▸ **Data excerpts**:
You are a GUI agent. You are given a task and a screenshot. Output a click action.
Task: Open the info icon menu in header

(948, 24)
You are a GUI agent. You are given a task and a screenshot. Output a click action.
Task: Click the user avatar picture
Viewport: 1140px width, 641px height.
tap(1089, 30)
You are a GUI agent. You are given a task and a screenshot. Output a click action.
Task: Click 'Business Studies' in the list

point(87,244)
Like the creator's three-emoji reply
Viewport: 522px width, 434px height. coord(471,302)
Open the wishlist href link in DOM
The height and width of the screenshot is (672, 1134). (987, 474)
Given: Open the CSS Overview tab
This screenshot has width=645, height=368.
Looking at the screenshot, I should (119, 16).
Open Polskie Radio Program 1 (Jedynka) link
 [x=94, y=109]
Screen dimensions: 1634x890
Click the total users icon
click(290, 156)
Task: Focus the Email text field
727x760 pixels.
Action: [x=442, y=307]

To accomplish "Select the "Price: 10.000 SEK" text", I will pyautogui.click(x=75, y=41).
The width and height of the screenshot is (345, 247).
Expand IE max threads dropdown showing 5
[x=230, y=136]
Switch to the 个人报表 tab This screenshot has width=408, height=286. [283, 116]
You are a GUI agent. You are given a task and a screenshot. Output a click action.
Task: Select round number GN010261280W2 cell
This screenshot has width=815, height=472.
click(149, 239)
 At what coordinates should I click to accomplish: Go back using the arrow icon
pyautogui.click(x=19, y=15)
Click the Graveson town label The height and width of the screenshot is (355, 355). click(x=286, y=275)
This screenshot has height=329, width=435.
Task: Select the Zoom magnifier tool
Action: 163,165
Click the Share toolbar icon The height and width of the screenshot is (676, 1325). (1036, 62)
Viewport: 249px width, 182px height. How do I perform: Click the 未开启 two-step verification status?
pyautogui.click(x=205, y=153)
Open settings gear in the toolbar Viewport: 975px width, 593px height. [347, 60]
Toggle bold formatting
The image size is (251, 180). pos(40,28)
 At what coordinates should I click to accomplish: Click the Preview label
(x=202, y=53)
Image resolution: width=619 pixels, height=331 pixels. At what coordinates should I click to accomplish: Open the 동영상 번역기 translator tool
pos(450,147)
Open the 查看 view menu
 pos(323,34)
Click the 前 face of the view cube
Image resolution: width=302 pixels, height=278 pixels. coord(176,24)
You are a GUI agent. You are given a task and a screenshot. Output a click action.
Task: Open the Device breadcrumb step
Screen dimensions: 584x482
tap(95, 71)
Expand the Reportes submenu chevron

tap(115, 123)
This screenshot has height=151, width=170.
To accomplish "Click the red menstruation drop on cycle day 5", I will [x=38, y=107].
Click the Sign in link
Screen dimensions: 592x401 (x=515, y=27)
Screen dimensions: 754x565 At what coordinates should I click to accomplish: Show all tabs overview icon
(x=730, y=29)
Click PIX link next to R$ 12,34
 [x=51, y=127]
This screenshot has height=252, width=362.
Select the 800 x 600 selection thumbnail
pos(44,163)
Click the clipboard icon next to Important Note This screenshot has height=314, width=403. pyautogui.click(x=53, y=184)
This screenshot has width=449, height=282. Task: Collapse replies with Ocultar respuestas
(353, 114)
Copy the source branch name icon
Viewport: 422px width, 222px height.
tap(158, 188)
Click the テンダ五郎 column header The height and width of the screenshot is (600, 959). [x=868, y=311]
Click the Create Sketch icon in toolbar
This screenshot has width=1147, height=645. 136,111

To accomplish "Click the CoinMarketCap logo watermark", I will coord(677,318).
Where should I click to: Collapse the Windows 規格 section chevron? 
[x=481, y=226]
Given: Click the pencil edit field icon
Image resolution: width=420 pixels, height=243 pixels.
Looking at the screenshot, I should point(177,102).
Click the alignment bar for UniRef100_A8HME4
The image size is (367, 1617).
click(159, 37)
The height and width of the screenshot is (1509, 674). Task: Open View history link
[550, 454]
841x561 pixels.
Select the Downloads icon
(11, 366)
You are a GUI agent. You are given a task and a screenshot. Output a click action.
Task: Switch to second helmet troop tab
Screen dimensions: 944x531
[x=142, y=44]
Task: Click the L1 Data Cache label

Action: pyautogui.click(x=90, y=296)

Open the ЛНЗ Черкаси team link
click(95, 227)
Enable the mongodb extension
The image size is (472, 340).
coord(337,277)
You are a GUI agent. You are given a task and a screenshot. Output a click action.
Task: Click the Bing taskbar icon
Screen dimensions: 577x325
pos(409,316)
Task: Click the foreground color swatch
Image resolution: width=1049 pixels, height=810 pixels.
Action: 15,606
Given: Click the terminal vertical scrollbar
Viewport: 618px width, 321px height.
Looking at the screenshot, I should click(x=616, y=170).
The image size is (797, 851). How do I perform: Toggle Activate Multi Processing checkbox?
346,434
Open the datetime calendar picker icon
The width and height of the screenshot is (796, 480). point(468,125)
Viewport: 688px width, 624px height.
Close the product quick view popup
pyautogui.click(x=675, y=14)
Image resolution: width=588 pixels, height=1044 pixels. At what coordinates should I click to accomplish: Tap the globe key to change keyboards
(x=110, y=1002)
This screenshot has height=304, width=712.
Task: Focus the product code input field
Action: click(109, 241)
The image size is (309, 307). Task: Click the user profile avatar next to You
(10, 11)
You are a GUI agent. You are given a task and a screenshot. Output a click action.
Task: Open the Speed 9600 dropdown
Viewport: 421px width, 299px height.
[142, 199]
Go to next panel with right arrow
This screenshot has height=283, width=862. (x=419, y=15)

▸ **Task**: When the string "text" appears in a line of the records above, that line is to be copied.

▸ **Finished task**:
Task: Focus the Email text field
To accomplish "Select the "Price: 10.000 SEK" text", I will pyautogui.click(x=75, y=41).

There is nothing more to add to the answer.